次に、DAB溶液が7.78mLのTris(pH8)緩衝液(50mM)で希釈され、15分間超音波処理が行われた。その後、余剰のDAB粉末が0.22μmフィルターで除去された。S.oneidensis MR-1に対するDAB染色は、ろ過されたDAB溶液が菌液中に添加され5分間反応されることにより実施された。DAB溶液を添加したS.oneidensis MR-1は、5分間の反応後に顕著な褐色を呈した。一方、DAB溶液を添加したE.coliでは、色の変化は見られなかった。DAB染色後、細胞はDM-L緩衝液(乳酸ナトリウムが10mM添加されたDifined media)で3回以上洗浄しされた。
【0036】
濃度既知の細胞溶液を2μLが「Fe3O4@FA-OsO4 NP」(34mg/mL)とボルテックス下で60分間混合された。そして、「Fe3O4@FA-OsO4 NP」が付着した細胞が磁気吸引により回収された。上清が除去され、新鮮な乳酸塩含有DM(Difined media)緩衝液が添加された。このプロセスが3回以上繰り返えされ、非特異的に捕捉された細胞が完全に除去された。その後、これらのキャプチャされた細胞は、更にSEMイメージング、コロニー形成、及び、タンパク質の定量化によって分析された。

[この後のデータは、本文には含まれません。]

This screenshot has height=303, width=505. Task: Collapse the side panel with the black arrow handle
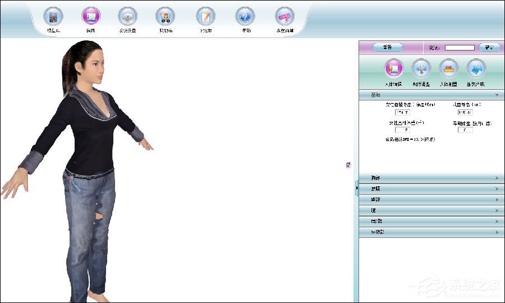(357, 188)
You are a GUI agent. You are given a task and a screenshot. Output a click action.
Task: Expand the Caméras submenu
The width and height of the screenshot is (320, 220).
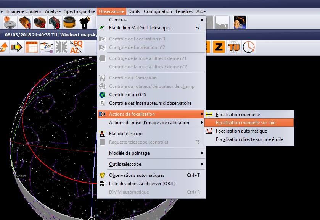click(x=151, y=20)
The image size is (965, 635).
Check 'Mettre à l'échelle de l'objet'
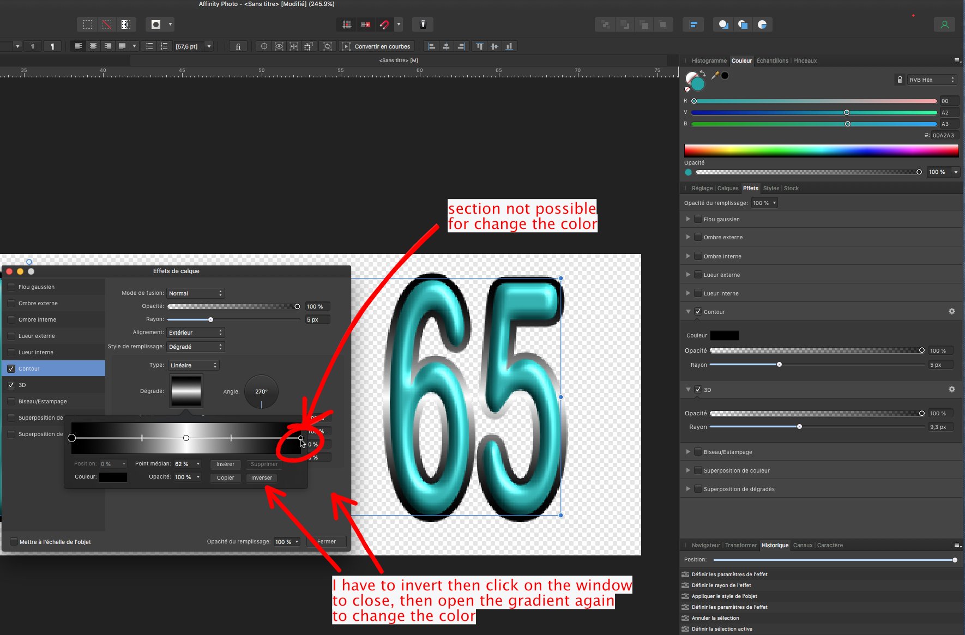tap(14, 541)
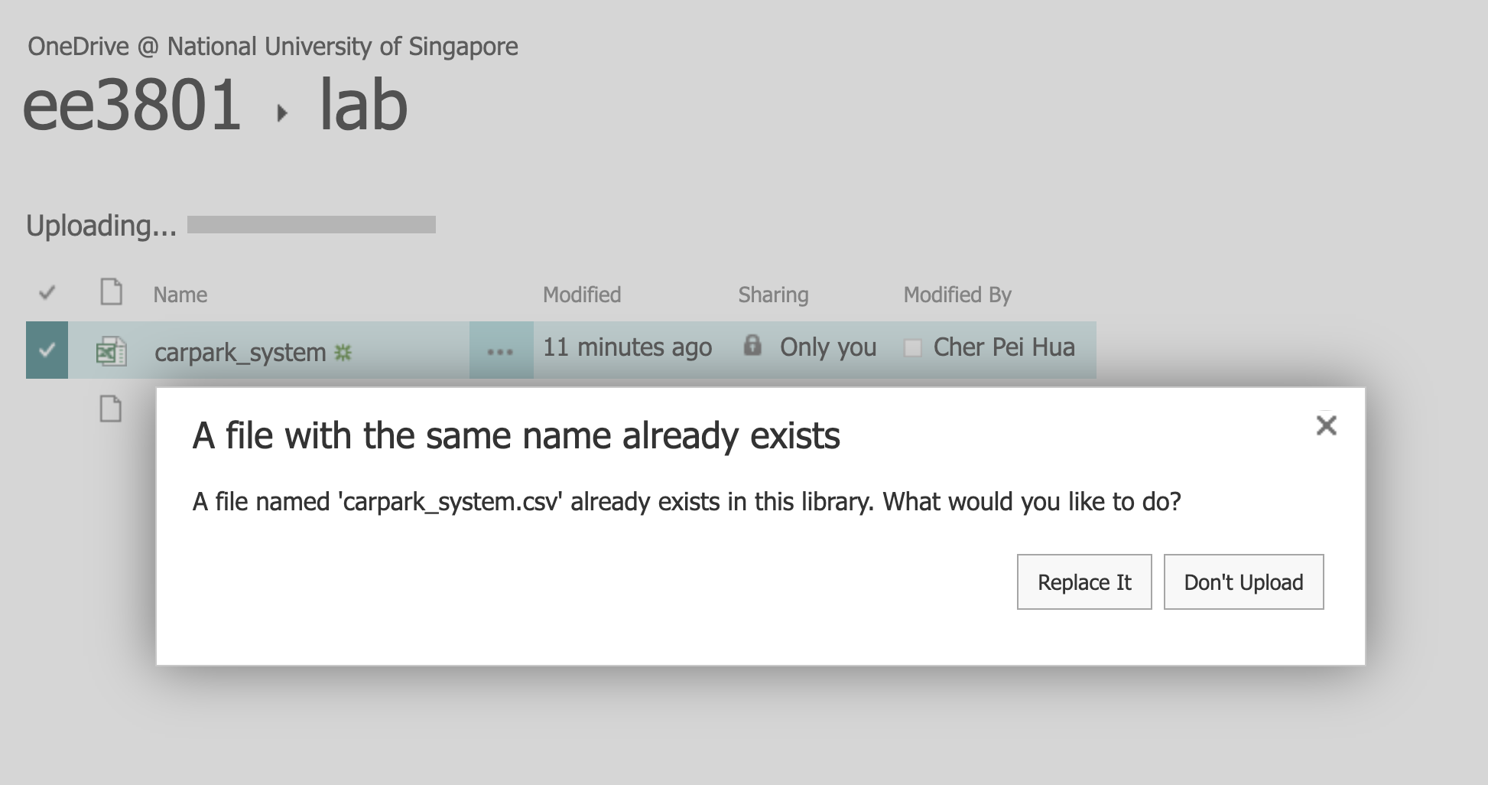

タンパク質の定量化のために、回収された細胞は、30μLのlysisバッファーと10分間、激しく攪拌された。次いで、混合物を15000rpmで10分間遠心分離され、混合物ペレット(磁性ナノビーズおよび細胞破片)とタンパク質上清とが分離された。上清中のタンパク質量は、タンパク質アッセイキット及び標準測定法を用いて決定された。